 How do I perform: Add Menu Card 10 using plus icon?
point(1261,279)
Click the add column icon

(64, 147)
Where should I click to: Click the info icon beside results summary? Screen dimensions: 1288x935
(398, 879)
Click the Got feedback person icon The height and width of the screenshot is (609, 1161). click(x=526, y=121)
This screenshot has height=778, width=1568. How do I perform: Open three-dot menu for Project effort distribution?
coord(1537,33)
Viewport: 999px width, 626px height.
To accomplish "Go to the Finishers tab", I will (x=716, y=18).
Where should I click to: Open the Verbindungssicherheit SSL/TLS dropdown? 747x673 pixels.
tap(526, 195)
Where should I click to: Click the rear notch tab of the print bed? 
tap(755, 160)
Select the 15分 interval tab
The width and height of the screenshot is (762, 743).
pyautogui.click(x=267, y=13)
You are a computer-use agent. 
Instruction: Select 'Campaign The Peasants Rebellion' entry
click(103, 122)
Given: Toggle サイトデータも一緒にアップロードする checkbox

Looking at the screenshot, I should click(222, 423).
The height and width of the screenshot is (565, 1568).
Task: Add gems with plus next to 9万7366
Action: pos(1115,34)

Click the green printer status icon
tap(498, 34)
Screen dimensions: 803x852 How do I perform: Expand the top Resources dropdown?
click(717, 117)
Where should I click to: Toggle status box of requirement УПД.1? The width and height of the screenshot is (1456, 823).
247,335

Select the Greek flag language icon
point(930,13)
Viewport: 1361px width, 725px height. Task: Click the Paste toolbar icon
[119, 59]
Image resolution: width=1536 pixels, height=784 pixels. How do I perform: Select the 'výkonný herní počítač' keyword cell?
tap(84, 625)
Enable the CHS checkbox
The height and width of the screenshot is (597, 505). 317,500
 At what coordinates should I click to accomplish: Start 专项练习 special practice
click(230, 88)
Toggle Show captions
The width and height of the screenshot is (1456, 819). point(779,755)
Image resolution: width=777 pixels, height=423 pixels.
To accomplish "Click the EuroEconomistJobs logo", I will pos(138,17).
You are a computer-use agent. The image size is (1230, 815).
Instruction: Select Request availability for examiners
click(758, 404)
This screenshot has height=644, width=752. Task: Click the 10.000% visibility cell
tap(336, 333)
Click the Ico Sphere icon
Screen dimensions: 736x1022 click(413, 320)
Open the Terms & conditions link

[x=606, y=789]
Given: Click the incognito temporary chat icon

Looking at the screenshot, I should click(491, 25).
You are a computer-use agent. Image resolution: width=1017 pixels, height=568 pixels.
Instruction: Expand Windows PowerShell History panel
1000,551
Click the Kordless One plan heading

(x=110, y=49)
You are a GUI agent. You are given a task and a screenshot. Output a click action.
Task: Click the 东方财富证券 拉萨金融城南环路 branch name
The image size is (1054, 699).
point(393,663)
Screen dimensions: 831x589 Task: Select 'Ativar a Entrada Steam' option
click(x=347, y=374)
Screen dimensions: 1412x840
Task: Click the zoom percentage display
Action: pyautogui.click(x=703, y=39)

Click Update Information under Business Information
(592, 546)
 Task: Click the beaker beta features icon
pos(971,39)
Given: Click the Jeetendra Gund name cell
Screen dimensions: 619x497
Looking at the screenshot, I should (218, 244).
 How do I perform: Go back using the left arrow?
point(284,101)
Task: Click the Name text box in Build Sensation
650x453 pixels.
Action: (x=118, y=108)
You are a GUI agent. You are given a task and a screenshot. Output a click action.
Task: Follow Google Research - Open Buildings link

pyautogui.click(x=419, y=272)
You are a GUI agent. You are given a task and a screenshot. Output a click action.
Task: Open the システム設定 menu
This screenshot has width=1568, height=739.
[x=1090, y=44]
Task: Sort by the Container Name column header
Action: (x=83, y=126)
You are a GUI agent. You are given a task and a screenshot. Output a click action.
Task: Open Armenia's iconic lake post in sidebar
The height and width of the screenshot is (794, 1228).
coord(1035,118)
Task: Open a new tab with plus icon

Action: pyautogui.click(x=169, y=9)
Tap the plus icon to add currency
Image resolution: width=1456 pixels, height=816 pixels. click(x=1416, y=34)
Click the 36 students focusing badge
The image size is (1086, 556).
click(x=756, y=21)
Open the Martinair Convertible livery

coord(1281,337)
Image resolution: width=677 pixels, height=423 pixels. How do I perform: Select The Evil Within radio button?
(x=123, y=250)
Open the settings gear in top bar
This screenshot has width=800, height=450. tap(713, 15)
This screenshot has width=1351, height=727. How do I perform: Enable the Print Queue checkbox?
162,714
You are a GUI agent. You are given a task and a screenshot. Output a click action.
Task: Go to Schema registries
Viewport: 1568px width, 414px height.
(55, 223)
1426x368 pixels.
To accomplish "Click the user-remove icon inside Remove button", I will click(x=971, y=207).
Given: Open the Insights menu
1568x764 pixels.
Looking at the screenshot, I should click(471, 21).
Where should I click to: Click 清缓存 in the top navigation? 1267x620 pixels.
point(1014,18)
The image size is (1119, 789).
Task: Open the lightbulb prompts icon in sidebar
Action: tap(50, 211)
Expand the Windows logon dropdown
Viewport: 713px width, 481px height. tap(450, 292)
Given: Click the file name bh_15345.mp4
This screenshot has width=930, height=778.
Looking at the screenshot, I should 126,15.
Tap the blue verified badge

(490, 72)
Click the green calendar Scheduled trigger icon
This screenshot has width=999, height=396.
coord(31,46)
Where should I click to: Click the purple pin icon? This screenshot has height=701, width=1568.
====================
● TASK GOAL: Report each line of the records that holds the word "will".

● PROBLEM SOLUTION:
To accomplish "Go to the Finishers tab", I will (x=716, y=18).
To accomplish "Click the EuroEconomistJobs logo", I will pos(138,17).
To accomplish "Click the user-remove icon inside Remove button", I will click(x=971, y=207).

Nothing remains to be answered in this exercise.